If you had looked at my chest at that exact moment, ever so closely, you could have seen the outline of my heart as it tried to escape from my body. 

I am a housewife.

Housewives in Japan are much more common, accepted, (and, I’d argue, respected) then they are back in the States. I won’t go into the cultural differences right now, though – rest assured – I have pages and pages in my journal sorting out my feelings. 

Watashi wa shufu desu.

Here I was, smugly thinking that I left all my angst back in my early 20s, only to find it took two seconds and a pithy four words to bring it rushing back. I had never imaged myself a housewife. I always thought there would be a little person or two running around, needing constant care, before Amos and I decided that one of us should stay at home (and we never assumed it would automatically be me). I never thought I’d be ushered into the housewife status at all, let alone as a 27-year-old newlywed. This is 2012, not 1952. What’s more, I really like my career. Like, really like it. Like, I can't wait to be back in the swing of it again.

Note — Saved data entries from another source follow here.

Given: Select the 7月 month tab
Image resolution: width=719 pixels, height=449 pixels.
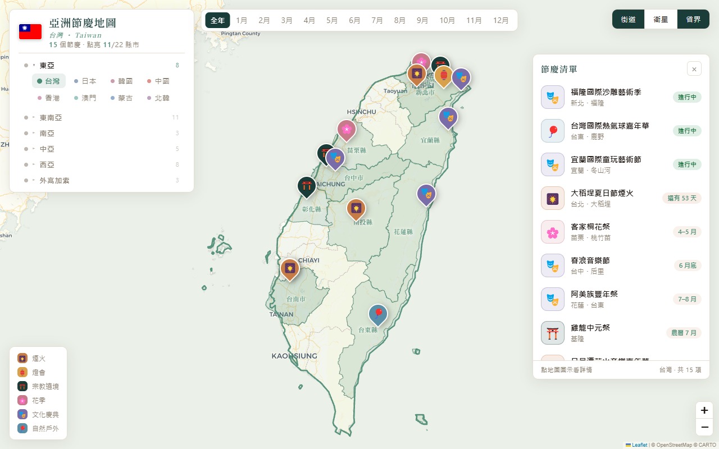Looking at the screenshot, I should [x=377, y=20].
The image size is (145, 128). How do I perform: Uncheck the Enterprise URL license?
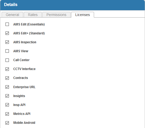tap(7, 87)
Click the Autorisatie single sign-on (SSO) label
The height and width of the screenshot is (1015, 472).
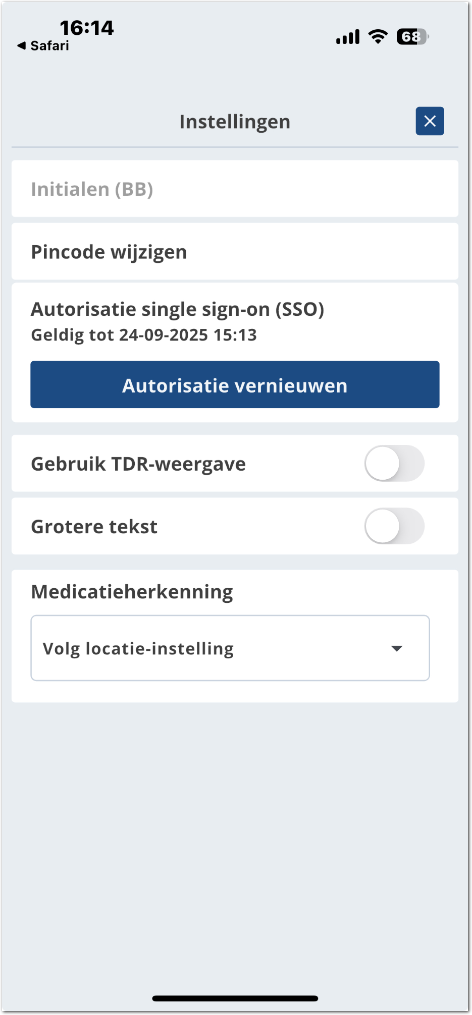tap(177, 309)
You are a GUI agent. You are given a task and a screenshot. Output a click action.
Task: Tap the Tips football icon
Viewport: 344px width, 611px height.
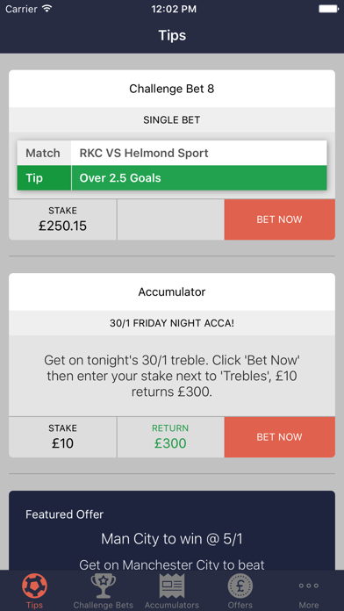pos(35,586)
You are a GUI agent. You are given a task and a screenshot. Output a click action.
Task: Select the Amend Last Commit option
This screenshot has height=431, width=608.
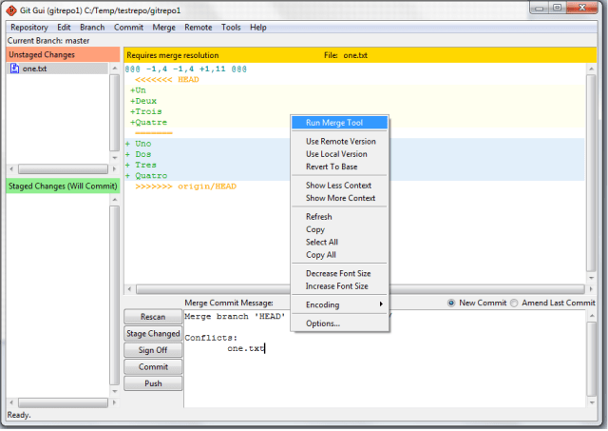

My husband, as we were doing the dishes one night and I was processing shufu and what I thought my life would look like and what it does look like, he gently and quietly disagreed with me. “You write, Sarah,” he said. “You write every day. Haven’t you always said it would be a dream of yours to have a set time in your life when you could just focus on writing?” 

Shit. I guess I did. (He was listening to that?). 

The thing is, I feel so uncomfortable saying that I’m a writer. Who is reading my work? Who is paying me to write? I’m not freelancing; I’m not published; I have a small blog, a drip in the ocean of a million Bloggers and Wordpresses. I am not a big fish. I’m not even a little fish. I’m a fucking tadpole. 

As much as I hate the word shufu, it seems almost easier to attach that label then to call myself writer. (Ug, did I really just say that? Honesty blows). To call myself a writer is to publicly acknowledge what I want, what’s important to me, what I care about, and what I might not be great at. Shufu is a silly, funny, gut-wrenching title that can be easily chalked up to our expat status and the fact that I don't have much desire to teach English and freelancing in a different timezone is near impossible.

But I’m a writer. I write every damn day. I write short stories; I write long stories; I write here; I write in my journal; I write thoughts down on scraps of paper. I know it sounds silly, especially considering the quality of my posts earlier this week, but I’m getting better at writing. My writing has made leaps and bounds since studying Literary Fiction at UW when I was an unfulfilled CPA. I’ve always wanted to be a writer, and it’s only in my adulthood that I’ve let that dream be pushed aside by its failure to meet outside definitions, like ‘readership’ and ‘payment.’ I mean, of course, I’d love those two things -- I’m too self-centered practical not to -- but those do not make a writer. Putting pen to paper makes a writer. 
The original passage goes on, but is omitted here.